Sappiamo che queste tecnologie sono ad altissimo tasso energivoro
Queste tecnologie hanno bisogno di due momenti. Il primo è lo sviluppo, per rendere una macchina capace di fare un compito che si chiama addestramento ed è ad altissimo consumo energetico. Poi, una volta che la macchina ha imparato, c’è bisogno di distribuire quella capacità di fare quel compito. Questa seconda parte in realtà non è molto costosa, con gli attuali data center che girano praticamente tutti con energia rinnovabile. Allora supponiamo che noi applichiamo questa tecnologia per fare cose che oggi sono molto costose energeticamente, l’energia che abbiamo speso per addestrarla viene più che ripagata dall’energia che consumiamo utilizzandola. Bisogna sempre guardare il panorama nel complesso ed evitare di fossilizzarsi solo su un dettaglio. Chiaro, tutto ciò che addestriamo che non ci aiuta a risparmiare energia è un costo, ma se guardiamo al lungo periodo è probabile che l’energia che stiamo investendo oggi per fare alcune cose significherà enormi quantità di energia risparmiata domani.

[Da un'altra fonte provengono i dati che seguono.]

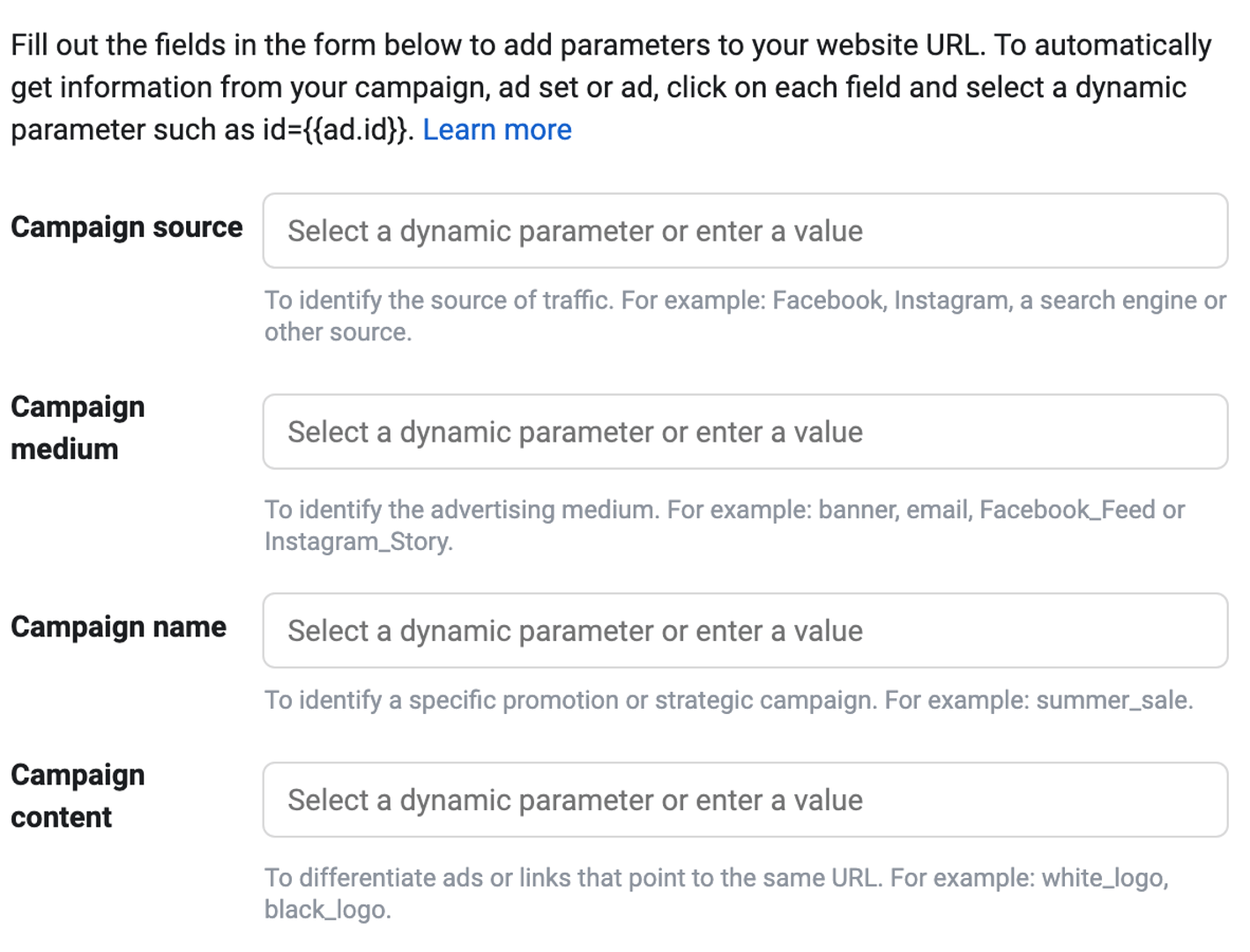This screenshot has width=1250, height=952.
Task: Click the Campaign medium input field
Action: (x=746, y=432)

Quindi siamo ben oltre al balocco da nerd?
Se dovessi dare una risposta più sincera possibile, la risposta è dipende: è chiaro che la tecnologia c’è, ma che sia un utensile e non un’arma è tutto da dimostrare.
Nel board dell’Onu di cosa discutete? Quali nodi ritenete prioritari da sciogliere?
Noi siamo stati selezionati dal segretario generale, non siamo espressione di governi o altro, ma siamo esperti. In quanto tali siamo chiamati ad aiutare il segretario generale a cercare di mettere a terra un modello di governance globale per l’intelligenza artificiale. Il primo obiettivo è allargare il noi il più possibile, cioè far si che sempre più persone possano partecipare al governo di questa innovazione e non subirlo e basta. Avremo successo? Non lo so. L’Onu è stata una macchina potente in questi anni, ma anche fragile e penso che qui viviamo le stesse potenzialità e le stesse fragilità. C’è una grande sfida nei confronti del sud globale, perché rischiamo di dar vita a un nuovo colonialismo digitale e cognitivo e non è detto che questo non porti a tensioni insopportabili al livello globale. Soprattutto con uno scenario geopolitico frammentato e teso. Quindi come Onu cerchiamo di mettere a terra un sistema di guardrail efficace. Momenti chiave saranno adesso al Forum del futuro a New York, vediamo che succede.